__Directions__
Please switch "Redirect error" to "Timeout error" in everything from the start of the records down to the line containing "This screenshot has width=187, height=105.". Keep all other wording unchanged, and leave the pictures out of the answer.

Page and screen pointing records:
--------------------

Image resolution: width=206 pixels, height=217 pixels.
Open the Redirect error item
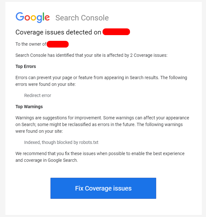(38, 95)
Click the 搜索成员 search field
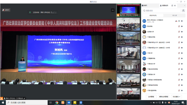This screenshot has width=187, height=105. [x=162, y=11]

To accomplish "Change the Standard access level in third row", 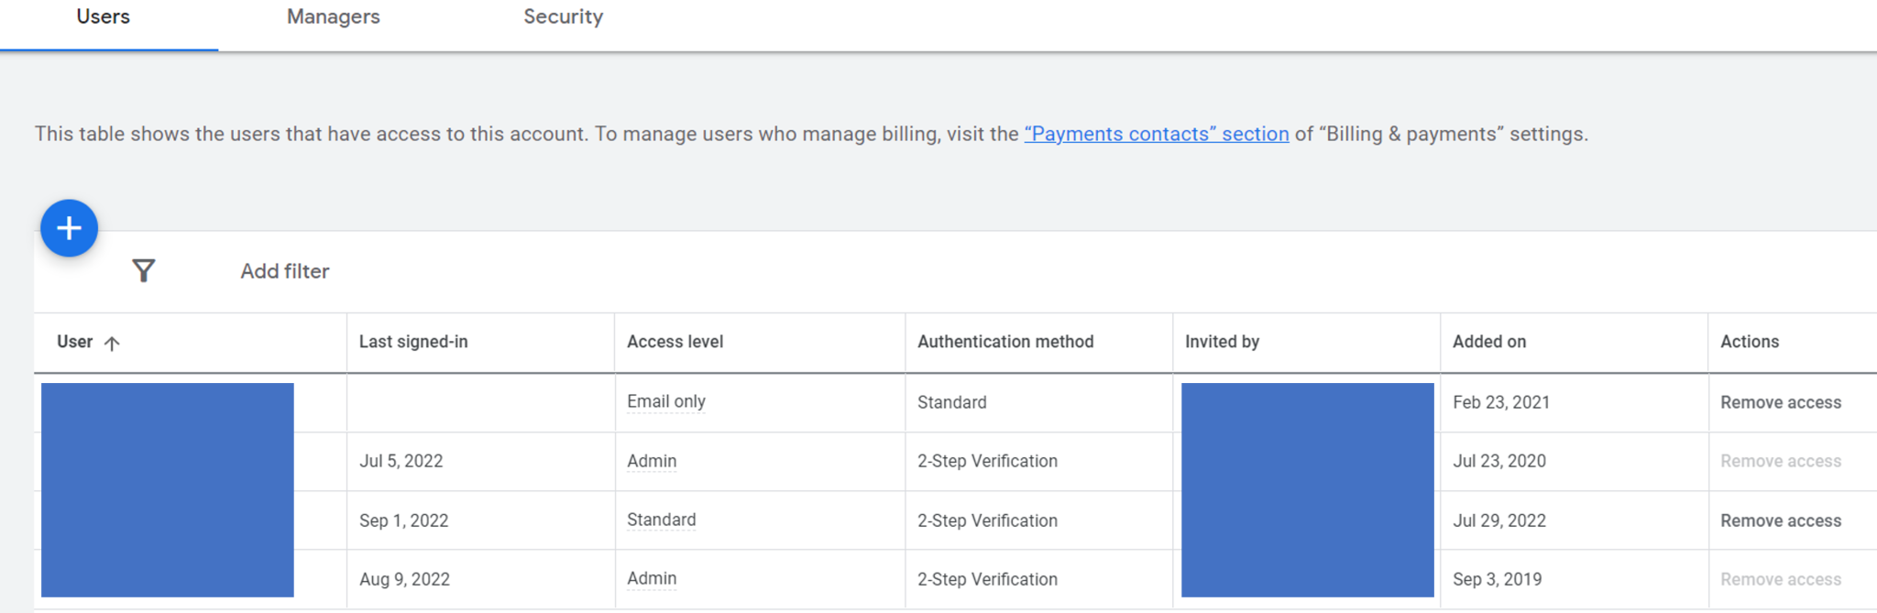I will point(661,520).
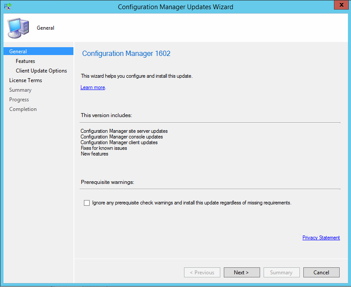This screenshot has width=351, height=287.
Task: Click the Progress step in the sidebar
Action: [19, 100]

--------------------

__Problem solution__
Image resolution: width=206 pixels, height=217 pixels.
Open the Timeout error item
(38, 95)
Click the 搜索成员 search field
This screenshot has width=187, height=105. [x=162, y=11]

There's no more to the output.